━━━━━ Provided data

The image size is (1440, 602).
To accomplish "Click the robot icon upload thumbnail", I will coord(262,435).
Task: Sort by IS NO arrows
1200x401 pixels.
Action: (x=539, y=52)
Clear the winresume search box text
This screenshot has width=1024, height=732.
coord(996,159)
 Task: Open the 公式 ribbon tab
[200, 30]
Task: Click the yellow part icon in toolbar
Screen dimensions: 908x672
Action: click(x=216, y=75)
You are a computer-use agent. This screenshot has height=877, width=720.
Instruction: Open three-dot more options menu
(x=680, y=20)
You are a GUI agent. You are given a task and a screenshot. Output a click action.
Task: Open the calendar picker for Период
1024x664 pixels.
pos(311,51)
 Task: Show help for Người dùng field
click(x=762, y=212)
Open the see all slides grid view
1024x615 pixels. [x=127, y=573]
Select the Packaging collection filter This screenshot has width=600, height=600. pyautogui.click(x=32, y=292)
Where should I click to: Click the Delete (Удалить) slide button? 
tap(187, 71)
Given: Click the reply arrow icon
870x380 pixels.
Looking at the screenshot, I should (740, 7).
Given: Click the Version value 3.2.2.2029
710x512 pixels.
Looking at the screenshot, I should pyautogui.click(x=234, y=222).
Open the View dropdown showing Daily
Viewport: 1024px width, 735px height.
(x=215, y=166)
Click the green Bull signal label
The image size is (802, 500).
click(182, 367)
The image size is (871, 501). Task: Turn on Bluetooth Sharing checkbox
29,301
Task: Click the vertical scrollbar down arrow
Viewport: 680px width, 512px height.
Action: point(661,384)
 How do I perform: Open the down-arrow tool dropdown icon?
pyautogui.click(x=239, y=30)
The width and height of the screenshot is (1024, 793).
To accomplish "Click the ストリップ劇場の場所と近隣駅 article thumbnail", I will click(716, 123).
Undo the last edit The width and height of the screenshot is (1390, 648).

━━━━━━━━━━

Assigned task
Scan the records above for the string "accomplish", and copy every line where it turns up.

Result of this exercise
To accomplish "Click the robot icon upload thumbnail", I will coord(262,435).
To accomplish "Click the ストリップ劇場の場所と近隣駅 article thumbnail", I will click(716, 123).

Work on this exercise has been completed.